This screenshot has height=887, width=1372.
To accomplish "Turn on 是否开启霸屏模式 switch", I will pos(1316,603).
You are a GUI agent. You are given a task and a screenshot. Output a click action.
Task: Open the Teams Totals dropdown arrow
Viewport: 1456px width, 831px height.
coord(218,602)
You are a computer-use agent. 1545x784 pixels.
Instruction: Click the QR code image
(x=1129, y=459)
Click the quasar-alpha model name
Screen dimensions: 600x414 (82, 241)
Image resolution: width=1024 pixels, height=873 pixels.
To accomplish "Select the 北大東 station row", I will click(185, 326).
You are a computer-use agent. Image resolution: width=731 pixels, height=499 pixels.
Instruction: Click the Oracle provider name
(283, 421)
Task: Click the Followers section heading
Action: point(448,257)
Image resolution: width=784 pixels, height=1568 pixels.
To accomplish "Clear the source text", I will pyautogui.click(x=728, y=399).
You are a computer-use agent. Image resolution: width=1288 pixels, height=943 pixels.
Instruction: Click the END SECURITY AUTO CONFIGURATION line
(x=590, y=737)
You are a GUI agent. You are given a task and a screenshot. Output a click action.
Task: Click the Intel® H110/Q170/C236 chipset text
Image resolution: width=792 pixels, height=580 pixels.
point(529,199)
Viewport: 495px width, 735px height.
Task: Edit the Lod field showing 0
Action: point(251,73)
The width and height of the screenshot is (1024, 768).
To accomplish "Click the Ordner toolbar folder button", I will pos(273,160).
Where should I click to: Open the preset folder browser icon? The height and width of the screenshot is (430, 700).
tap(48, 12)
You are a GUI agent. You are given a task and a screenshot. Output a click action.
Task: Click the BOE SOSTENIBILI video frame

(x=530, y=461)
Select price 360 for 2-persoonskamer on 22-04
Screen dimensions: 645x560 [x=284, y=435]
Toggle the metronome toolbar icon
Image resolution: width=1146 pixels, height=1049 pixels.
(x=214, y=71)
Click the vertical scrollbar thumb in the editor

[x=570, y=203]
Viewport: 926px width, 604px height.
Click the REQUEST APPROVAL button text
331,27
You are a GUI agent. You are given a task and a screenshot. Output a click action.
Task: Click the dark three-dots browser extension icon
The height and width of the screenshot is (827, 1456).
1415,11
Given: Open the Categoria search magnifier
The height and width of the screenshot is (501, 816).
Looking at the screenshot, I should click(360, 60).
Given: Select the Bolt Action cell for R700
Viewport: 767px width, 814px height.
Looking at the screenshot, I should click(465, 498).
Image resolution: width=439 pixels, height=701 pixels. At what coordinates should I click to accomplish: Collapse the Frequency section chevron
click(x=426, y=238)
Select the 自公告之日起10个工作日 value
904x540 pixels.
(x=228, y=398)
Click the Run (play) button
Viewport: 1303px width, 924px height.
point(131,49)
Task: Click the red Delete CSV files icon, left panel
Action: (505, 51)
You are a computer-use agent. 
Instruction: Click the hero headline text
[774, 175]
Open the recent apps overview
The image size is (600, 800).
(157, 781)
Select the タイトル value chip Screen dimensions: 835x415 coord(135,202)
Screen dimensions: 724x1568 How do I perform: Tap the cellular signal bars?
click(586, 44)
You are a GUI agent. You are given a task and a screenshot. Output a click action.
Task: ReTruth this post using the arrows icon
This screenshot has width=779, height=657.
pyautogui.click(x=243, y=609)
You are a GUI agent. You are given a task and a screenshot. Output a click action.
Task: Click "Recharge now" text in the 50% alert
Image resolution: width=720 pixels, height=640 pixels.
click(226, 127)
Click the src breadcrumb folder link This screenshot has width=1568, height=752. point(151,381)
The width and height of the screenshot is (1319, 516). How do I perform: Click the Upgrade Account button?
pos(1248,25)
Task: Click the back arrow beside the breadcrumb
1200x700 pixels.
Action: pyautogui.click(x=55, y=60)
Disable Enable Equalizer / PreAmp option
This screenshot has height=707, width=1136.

• JOB
Reproduce all of the data above, changing every "GUI agent" to "screen agent" and leaving everything else untouched.

• TASK RESULT
This screenshot has height=887, width=1372.
To accomplish "Turn on 是否开启霸屏模式 switch", I will pos(1316,603).
You are a screen agent. You are given a task and a screenshot. Output a click action.
Task: Open the Teams Totals dropdown arrow
Viewport: 1456px width, 831px height.
coord(218,602)
You are a computer-use agent. 1545x784 pixels.
Instruction: Click the QR code image
(x=1129, y=459)
Click the quasar-alpha model name
Screen dimensions: 600x414 (82, 241)
Image resolution: width=1024 pixels, height=873 pixels.
To accomplish "Select the 北大東 station row", I will click(185, 326).
You are a computer-use agent. Image resolution: width=731 pixels, height=499 pixels.
Instruction: Click the Oracle provider name
(283, 421)
Task: Click the Followers section heading
Action: point(448,257)
Image resolution: width=784 pixels, height=1568 pixels.
To accomplish "Clear the source text", I will pyautogui.click(x=728, y=399).
You are a computer-use agent. Image resolution: width=1288 pixels, height=943 pixels.
Instruction: Click the END SECURITY AUTO CONFIGURATION line
(x=590, y=737)
You are a screen agent. You are given a task and a screenshot. Output a click action.
Task: Click the Intel® H110/Q170/C236 chipset text
Image resolution: width=792 pixels, height=580 pixels.
point(529,199)
Viewport: 495px width, 735px height.
Task: Edit the Lod field showing 0
Action: point(251,73)
The width and height of the screenshot is (1024, 768).
To accomplish "Click the Ordner toolbar folder button", I will pos(273,160).
Where should I click to: Open the preset folder browser icon? The height and width of the screenshot is (430, 700).
tap(48, 12)
You are a screen agent. You are given a task and a screenshot. Output a click action.
Task: Click the BOE SOSTENIBILI video frame

(x=530, y=461)
Select price 360 for 2-persoonskamer on 22-04
Screen dimensions: 645x560 [x=284, y=435]
Toggle the metronome toolbar icon
Image resolution: width=1146 pixels, height=1049 pixels.
(x=214, y=71)
Click the vertical scrollbar thumb in the editor

[x=570, y=203]
Viewport: 926px width, 604px height.
Click the REQUEST APPROVAL button text
331,27
You are a screen agent. You are given a task and a screenshot. Output a click action.
Task: Click the dark three-dots browser extension icon
The height and width of the screenshot is (827, 1456).
1415,11
Given: Open the Categoria search magnifier
The height and width of the screenshot is (501, 816).
Looking at the screenshot, I should click(360, 60).
Given: Select the Bolt Action cell for R700
Viewport: 767px width, 814px height.
Looking at the screenshot, I should click(465, 498).
Image resolution: width=439 pixels, height=701 pixels. At what coordinates should I click to accomplish: Collapse the Frequency section chevron
click(x=426, y=238)
Select the 自公告之日起10个工作日 value
904x540 pixels.
(x=228, y=398)
Click the Run (play) button
Viewport: 1303px width, 924px height.
point(131,49)
Task: Click the red Delete CSV files icon, left panel
Action: (505, 51)
You are a computer-use agent. 
Instruction: Click the hero headline text
[774, 175]
Open the recent apps overview
The image size is (600, 800).
(157, 781)
Select the タイトル value chip Screen dimensions: 835x415 coord(135,202)
Screen dimensions: 724x1568 How do I perform: Tap the cellular signal bars?
click(586, 44)
You are a screen agent. You are given a task and a screenshot. Output a click action.
Task: ReTruth this post using the arrows icon
This screenshot has width=779, height=657.
pyautogui.click(x=243, y=609)
You are a screen agent. You are given a task and a screenshot. Output a click action.
Task: Click "Recharge now" text in the 50% alert
Image resolution: width=720 pixels, height=640 pixels.
click(226, 127)
Click the src breadcrumb folder link This screenshot has width=1568, height=752. point(151,381)
The width and height of the screenshot is (1319, 516). How do I perform: Click the Upgrade Account button?
pos(1248,25)
Task: Click the back arrow beside the breadcrumb
1200x700 pixels.
Action: pyautogui.click(x=55, y=60)
Disable Enable Equalizer / PreAmp option
This screenshot has height=707, width=1136.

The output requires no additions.